Mais tout d'un coup voilà qu'arrive dans la conversation le sujet favori de Martin, les animaux, les chiens surtout. Ils ont deux chiens avec sa mère. Et il veut être maître-chien. Je pourrais difficilement traduire dans ce papier la précision et l'intensité des propos de Martin qui sait tout et à la perfection sur les chiens. Il était en échec scolaire Martin. Il n'y a pas pour des gamins de seize ans des formations de maître-chien, ça n'existe pas. En désespoir de cause il a accepté une place en formation cuisine. Ça ne le branche pas mais il suit les cours de marmiton car il ne peut faire autrement mais bientôt il y arrivera c'est sûr, il travaillera un jour avec les chiens.

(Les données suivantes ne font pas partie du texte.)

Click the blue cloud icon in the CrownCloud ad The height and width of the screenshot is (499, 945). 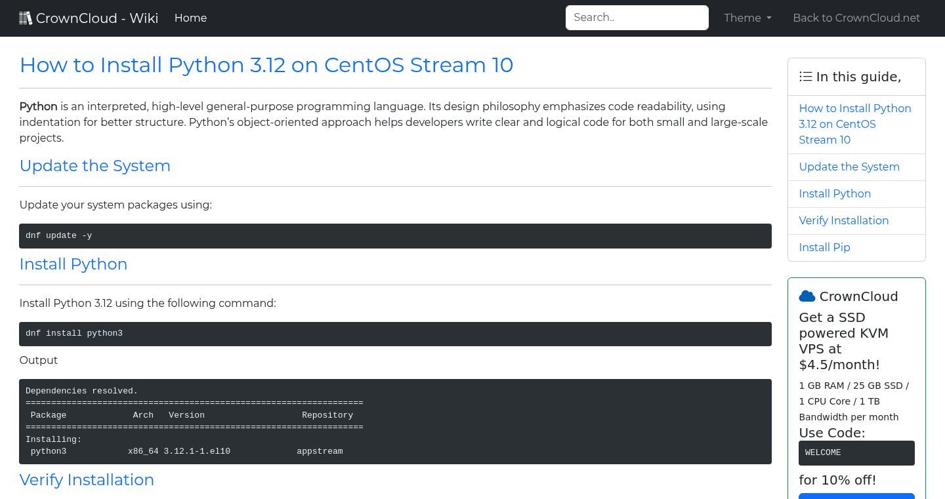807,296
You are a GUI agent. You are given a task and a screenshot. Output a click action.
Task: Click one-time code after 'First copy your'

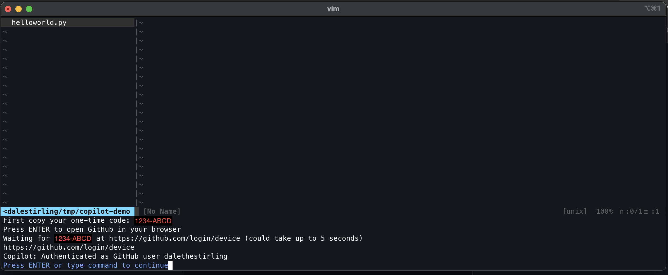tap(153, 221)
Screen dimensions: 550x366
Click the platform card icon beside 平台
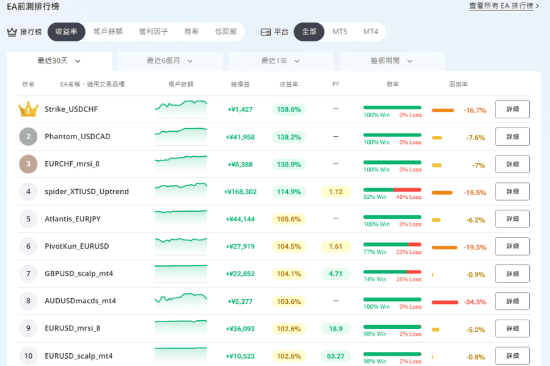[265, 32]
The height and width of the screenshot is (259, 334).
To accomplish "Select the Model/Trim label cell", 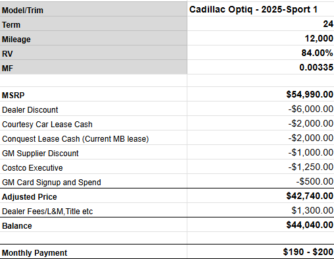I will point(93,9).
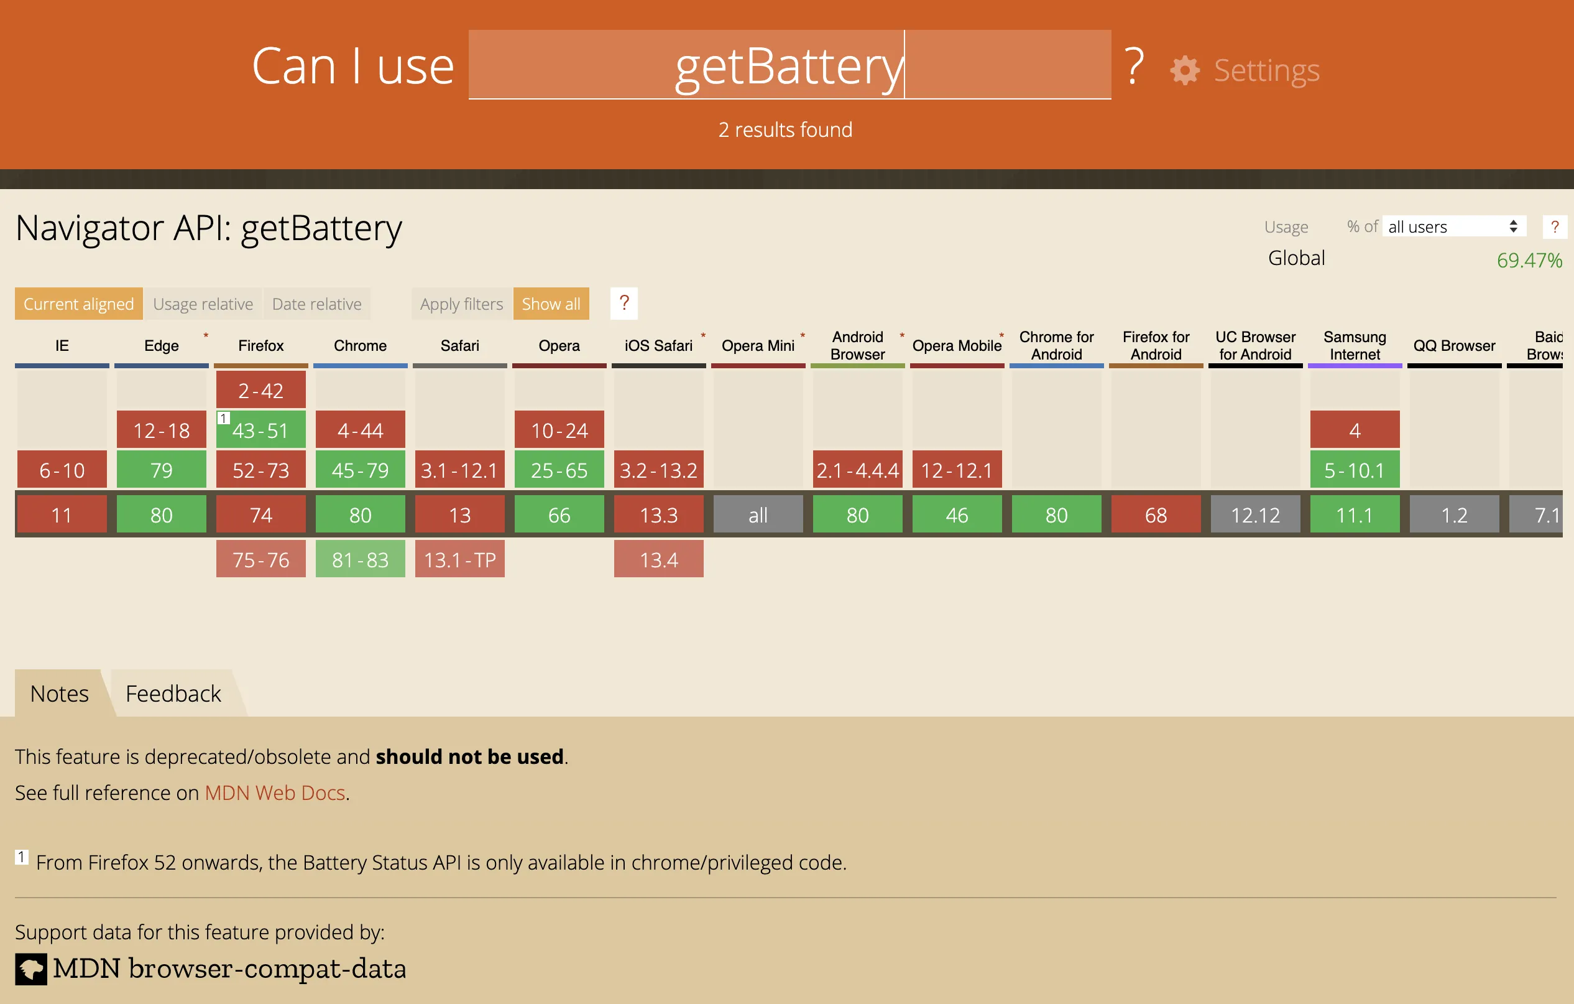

Anecdote : La chatte de mon amie montre son nez à l'autre bout de la pièce, elle l'appelle, dédaigneusement la bête tourne les talons et s'en va dans le jardin. Disparaît. Martin nous dit alors qu'elle va revenir. Il pousse deux et deux seuls cris bizarre qui ne sont pas des "miaou" mais des espèces de cris de gorge. On voit alors dans la seconde qui suit la chatte arriver ventre à terre du jardin où elle avait disparu, se mettre aux pieds de Martin, le fixer dans les yeux. Il l'autorise alors à venir sur lui et le matou de sauter alors sur les genoux de Martin et de se mettre à ronronner ipso-facto. Ça m'a scié de voir ça...

La bouteille finie au bout d'une grande heure on lève le camp et c'est là que j'ai été estomaqué par le salut de Martin. J'embrasse sa mère, il me tend la main avec chaleur mais avant y'a un truc qui se passe, il me demande mon prénom et le répète en me regardant dans les yeux. De ma vie je peux compter sur les doigts d'une seule main la "qualité" d'un tel regard empli de vie, d'empathie, d'interrogation et d'humanité. Celui de frère Roger jadis à Taizé était comme ça. Ça me trouble car je me dis que c'est un sacré gamin là. Porte refermée mon amie me dit trois mots sur cette famille, le papa est mort d'une maladie cruelle il y a deux ans. Ils partent pour quitter ce lieu où il y a eu de la souffrance et Martin est un gamin "Asperger".